The Pulpit Commentary on Psalms 107:13

The Pulpit Commentary · Joseph S. Exell and contributors · Public domain

Prayer for temporal good.

The trouble was trouble in their outward circumstances. The cry was a prayer. The answer was a gracious Divine dealing with these troublous circumstances. Whatever may be urged against its reasonableness, the fact cannot be gainsaid that Bible men and women did pray to God about their material needs, and did find those needs supplied after prayer. The philosophy may be beyond us; the fact is plain. "This psalm teaches us not only that God's providence watches over men, but that his ear is open to their prayers. It teaches us that prayer may be put up for temporal deliverance, and that such prayer is answered. It teaches us that it is right to acknowledge with thanksgiving such answers to our petitions. This was the simple faith of the Hebrew poet."

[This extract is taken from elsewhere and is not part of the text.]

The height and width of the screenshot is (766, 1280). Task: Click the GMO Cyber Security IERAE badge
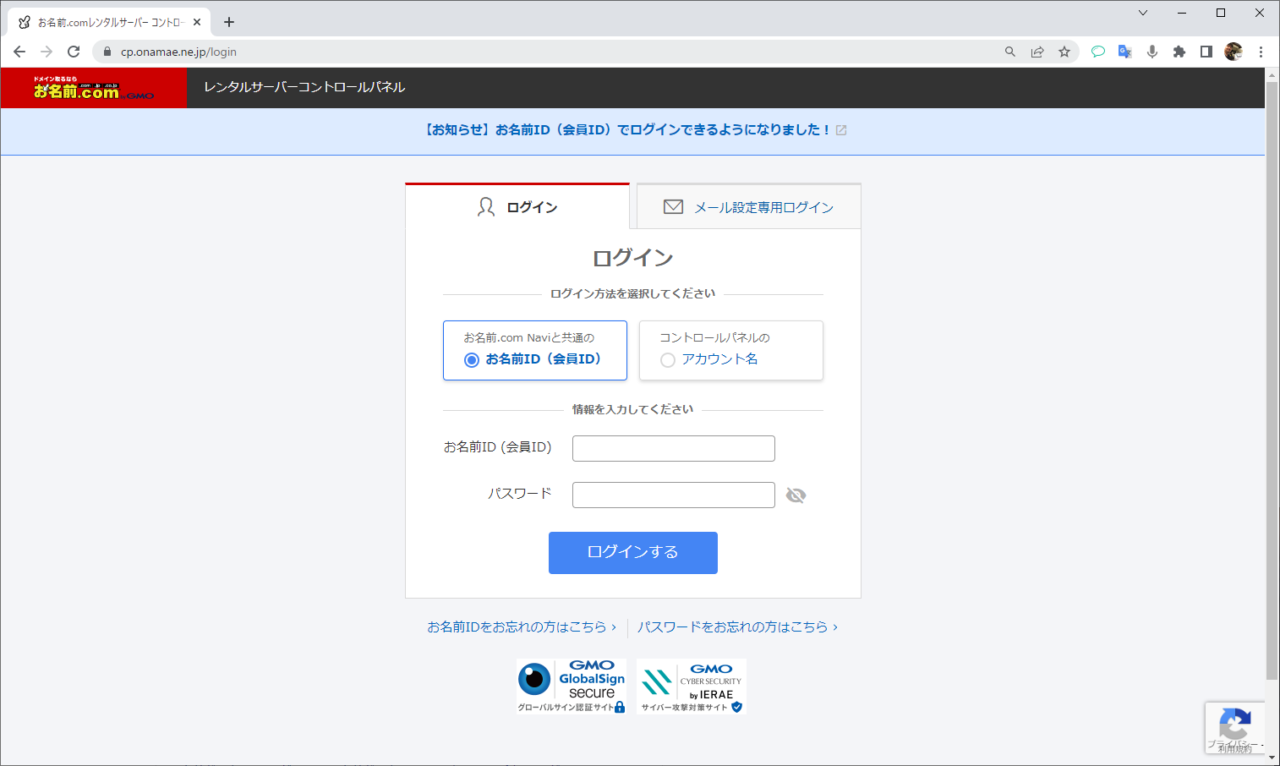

I. PRAYER FOR TEMPORAL GOOD IS NATURAL. It is a natural impulse which every one feels; even the atheist feels it in the time of shipwreck. It is natural to man

II. PRAYER FOR TEMPORAL GOOD IS REASONABLE. Because we can see that forces are continually acting upon and modifying forces (as when I raise my arm, and make vital force counteract the natural force of gravitation); and no man has any right to say that prayer is not a higher force, which can modify, or lead to the modifying, of both vital and physical forces. Prayer may set moving the Divine forces which control and readjust the working of the material forces. It is often said that natural law never changes; but it needs to be seen that natural laws are always cross-working, and even preverting, each other's working It cannot be unreasonable to conceive of the Divine will as a controlling law, working in material spheres.

III. PRAYER FOR TEMPORAL GOOD IS ACCEPTABLE. This may be shown by several considerations.

1. God, in every age, has asked it of man. Referable to outward needs, he says, "For all this will I be inquired of by the house of Israel, to do it for them."

2. Man, in every age, has prayed about such things. Illustrate by instances taken from each period of Bible history. There are supreme cases in which men have even given up working, prayed and waited for God to act. It is unfair to give such cases no consideration.

3. God has, in every age, interfered in men's lives, in order to answer their prayers. "This poor man cried, and the Lord heard, and saved him out of all his troubles."—R.T.